Some people don't care about ride quality or handling. These are usually drag racers. They may or may not be concerned with durability.
From the measurements above, it is easy to see that if the stock 4-link suspension has spherical bearings or any other bushing configuration , that doesn't allow the control arms to change length, that the suspension is going to be very difficult to move and the loads at the control arm mounting locations will be really, really high just to move the suspension. Forget about including the forces needed to accelerate the car.
Mark Ortiz, an engineer that writes a monthly column in Racecar Engineering, wrote about this issue in his newsletter linked below. In the case below, he is talking about an RX-7 rear suspension which only has the UCAs angled a little bit in plan view. The Mustang is a much worse case.
http://www.google.com/url?sa=t&rct=j&q=&esrc=s&source=web&cd=2&ved=0CDEQFjAB&url=http://www.eviltwinmotorsports.com/wp/wp-content/uploads/2012/01/Chassis-Newsletter-2011.11.pdf&ei=6JzDUv6YNtfdoATWi4HwBg&usg=AFQjCNGBmbf33WdMqMKKu_KNjV0Mh_ufzQ
Bill Shope, one of the original Ramcharger engineers from the 1960's, discusses the 4-link bind problem and a lot of other related stuff on his excellent website:
http://www.shopeshop.org/contentsDrag.htm
I do not doubt that if one installs UCAs in a Mustang that have stiffer bushings, the car is going to have better forward grip when accelerating from a stop, in a straight line. This is a virtual certainty. The important thing to do is to understand why.
With any solid axle, rear wheel drive car, when the car accelerates the driveshaft torque is reacted by the rear suspension. This means that as driveshaft torque increases, one rear tire will have more vertical load on it and the other rear tire will have less vertical load on it. When any pair of tires share the load more unequally, they have less total grip available. With a solid axle drag car, the goal is to have the rear tire loads equal during the run. This gives the car maximum forward grip from the pair of rear tires.
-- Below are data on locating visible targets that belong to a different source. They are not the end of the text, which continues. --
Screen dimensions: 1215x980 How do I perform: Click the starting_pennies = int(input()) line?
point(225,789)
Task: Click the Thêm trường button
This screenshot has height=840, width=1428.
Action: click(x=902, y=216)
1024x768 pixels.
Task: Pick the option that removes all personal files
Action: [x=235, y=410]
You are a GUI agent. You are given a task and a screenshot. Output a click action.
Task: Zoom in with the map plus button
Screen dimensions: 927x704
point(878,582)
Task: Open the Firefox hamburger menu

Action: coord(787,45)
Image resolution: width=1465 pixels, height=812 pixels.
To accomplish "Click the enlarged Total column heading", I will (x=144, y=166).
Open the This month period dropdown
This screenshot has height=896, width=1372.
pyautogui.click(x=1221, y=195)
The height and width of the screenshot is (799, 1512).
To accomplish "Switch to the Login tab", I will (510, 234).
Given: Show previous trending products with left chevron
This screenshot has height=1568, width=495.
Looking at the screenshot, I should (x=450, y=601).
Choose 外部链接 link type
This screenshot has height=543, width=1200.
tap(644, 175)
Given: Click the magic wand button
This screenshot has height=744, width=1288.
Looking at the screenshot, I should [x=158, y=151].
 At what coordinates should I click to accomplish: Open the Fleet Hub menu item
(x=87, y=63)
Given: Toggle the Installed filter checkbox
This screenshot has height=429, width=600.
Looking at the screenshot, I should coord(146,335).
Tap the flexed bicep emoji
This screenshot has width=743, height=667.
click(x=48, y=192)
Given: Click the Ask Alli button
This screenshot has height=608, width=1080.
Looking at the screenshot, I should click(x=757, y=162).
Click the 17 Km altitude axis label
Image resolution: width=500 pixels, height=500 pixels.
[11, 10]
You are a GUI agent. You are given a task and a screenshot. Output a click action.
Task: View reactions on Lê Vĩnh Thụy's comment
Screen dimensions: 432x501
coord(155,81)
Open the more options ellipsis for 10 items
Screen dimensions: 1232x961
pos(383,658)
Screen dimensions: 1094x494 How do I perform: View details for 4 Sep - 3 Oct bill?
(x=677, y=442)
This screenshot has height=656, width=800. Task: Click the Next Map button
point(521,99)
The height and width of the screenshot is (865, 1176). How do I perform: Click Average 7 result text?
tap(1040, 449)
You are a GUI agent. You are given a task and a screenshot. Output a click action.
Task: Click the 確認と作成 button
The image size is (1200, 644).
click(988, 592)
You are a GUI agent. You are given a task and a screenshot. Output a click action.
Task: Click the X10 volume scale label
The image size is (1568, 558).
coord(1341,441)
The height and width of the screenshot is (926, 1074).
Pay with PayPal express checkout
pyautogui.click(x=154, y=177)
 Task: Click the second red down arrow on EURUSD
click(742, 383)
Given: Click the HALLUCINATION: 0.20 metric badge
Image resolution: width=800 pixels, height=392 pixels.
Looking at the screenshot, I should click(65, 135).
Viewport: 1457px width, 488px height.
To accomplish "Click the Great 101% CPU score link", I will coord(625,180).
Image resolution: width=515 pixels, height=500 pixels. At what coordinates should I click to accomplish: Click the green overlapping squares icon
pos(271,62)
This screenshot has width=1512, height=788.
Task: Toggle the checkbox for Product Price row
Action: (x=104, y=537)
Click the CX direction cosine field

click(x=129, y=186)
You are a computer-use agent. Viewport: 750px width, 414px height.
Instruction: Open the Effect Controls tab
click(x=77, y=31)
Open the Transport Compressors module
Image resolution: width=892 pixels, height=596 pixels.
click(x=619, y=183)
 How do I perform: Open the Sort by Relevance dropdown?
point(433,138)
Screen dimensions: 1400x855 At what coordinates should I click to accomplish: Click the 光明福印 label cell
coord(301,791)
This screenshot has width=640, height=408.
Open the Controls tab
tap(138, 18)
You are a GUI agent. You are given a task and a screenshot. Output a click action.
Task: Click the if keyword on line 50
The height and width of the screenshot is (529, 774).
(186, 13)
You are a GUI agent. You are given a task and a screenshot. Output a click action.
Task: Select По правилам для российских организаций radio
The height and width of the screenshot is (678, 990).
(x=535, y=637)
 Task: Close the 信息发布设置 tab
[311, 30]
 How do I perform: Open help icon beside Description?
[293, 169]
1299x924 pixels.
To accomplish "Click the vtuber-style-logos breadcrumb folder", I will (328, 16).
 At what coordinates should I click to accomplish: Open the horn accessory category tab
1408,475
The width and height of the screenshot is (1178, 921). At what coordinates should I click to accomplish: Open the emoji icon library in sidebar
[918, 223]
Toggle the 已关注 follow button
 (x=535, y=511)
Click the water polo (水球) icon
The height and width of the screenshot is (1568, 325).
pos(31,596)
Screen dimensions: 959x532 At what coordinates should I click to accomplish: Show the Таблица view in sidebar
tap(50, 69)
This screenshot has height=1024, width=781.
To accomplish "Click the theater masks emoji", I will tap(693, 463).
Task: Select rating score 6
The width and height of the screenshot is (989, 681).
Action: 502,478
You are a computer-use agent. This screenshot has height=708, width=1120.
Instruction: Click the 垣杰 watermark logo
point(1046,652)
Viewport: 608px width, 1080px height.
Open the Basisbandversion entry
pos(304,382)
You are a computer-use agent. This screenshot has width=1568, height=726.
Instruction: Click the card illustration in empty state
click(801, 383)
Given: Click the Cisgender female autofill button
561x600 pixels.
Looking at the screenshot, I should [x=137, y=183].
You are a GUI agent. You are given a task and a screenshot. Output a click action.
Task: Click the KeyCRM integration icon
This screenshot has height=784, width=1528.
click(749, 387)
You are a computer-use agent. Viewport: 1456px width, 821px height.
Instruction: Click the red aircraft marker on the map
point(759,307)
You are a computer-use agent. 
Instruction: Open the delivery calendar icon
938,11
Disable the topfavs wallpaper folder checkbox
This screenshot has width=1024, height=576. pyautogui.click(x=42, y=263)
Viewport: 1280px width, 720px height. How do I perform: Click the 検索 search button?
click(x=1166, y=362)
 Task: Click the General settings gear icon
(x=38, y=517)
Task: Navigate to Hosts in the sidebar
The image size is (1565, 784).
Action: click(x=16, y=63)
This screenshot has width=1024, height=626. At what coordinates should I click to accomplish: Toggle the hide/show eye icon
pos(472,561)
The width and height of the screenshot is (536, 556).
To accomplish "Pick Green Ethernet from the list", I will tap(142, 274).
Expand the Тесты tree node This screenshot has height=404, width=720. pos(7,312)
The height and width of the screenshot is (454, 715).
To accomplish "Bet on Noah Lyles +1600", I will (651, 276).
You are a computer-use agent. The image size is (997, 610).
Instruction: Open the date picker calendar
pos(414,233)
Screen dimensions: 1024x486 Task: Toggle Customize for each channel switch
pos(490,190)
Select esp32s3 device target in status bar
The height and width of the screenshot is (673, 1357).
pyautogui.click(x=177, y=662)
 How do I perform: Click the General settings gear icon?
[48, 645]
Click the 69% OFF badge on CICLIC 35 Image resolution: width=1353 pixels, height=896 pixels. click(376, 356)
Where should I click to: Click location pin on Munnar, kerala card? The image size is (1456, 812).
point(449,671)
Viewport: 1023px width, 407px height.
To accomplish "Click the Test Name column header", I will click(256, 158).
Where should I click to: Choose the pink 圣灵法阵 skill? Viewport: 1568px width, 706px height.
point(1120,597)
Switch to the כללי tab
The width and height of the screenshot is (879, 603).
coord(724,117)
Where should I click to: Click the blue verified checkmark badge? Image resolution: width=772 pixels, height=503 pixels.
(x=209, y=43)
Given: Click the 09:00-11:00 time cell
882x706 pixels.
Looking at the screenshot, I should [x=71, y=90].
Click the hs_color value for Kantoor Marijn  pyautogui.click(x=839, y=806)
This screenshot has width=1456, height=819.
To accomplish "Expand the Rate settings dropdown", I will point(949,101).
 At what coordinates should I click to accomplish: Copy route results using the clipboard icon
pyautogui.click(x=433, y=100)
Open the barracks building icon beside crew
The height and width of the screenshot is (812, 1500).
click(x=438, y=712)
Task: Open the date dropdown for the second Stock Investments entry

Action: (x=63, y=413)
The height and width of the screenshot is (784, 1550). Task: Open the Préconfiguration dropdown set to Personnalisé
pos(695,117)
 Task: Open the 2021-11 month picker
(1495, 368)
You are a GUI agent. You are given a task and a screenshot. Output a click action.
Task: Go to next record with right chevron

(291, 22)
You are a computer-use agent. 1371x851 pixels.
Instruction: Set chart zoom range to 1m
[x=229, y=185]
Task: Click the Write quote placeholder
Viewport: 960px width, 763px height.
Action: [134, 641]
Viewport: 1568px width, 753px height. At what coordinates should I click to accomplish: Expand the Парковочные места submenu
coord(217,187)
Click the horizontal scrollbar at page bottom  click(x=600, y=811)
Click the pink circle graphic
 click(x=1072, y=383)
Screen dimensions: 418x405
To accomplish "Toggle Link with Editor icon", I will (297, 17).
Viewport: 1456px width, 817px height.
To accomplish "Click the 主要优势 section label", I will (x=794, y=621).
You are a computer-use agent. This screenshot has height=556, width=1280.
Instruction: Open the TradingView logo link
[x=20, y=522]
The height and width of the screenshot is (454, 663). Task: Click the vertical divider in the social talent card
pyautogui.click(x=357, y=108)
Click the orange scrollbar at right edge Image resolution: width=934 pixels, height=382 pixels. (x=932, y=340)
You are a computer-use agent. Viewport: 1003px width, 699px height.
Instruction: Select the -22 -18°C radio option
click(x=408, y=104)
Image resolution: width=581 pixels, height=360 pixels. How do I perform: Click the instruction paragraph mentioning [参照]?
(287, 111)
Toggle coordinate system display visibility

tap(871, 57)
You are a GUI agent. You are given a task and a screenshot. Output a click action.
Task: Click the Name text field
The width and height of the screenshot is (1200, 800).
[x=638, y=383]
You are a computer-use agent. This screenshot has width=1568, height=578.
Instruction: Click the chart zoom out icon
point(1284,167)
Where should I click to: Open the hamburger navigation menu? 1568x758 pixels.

What needs to be done to make the rear tire loads equal all the way through the run? When the ratio of rear to front suspension roll stiffness is infinite, the rear tire loads will always be equal. This occurs when the car is a tricycle with one front wheel. The front suspension has zero roll stiffness, since the front tire is free to roll from side to side with zero resistance. In this case, when there is any roll stiffness in the rear suspension, that makes the ratio of roll stiffness infinite.
The physics behind the last two paragraphs can be understood if you read through Bill Shope's website above. You may need to read through all of it more than once.
It should be clear now that installing aftermarket UCAs in the Mustang suspension, which almost always have a bushing configuration which results in more roll stiffness, results in more forward grip in a straight line because it increases the ratio of rear to front roll stiffness. The downsides are that the stiffer the UCA design is, the more load is placed on the control arm mounts and bushings. In addition the car will ride worse and will have a lot of oversteer when cornering. How bad these affects are is a function of how stiff the UCA configuration is.
If one cares about forward grip in a straight line, they could just as easily install a stiffer rear swaybar. This has the advantage of not damaging the car, rides much better and can be adjusted/disconnected for street driving so as to not make the handling scary. Note that this is only one way of achieving the same thing as the stiffer UCAs do.
In our opinion using UCAs with stiffer bushings is usually the wrong thing to do since it has the most negative side effects and the same positive affects can be had with other solutions that have virtually no downsides.
The only reason we don't manufacture UCAs is that we think it is the worst solution to making the rear suspension better. We could make them just as easily as the RLCAs we make. We don't not make UCAs in an attempt to upsell people to a TA/PHB combination. (I know that was a funky double negative, but I'm too tired to figure out how to fix it now.)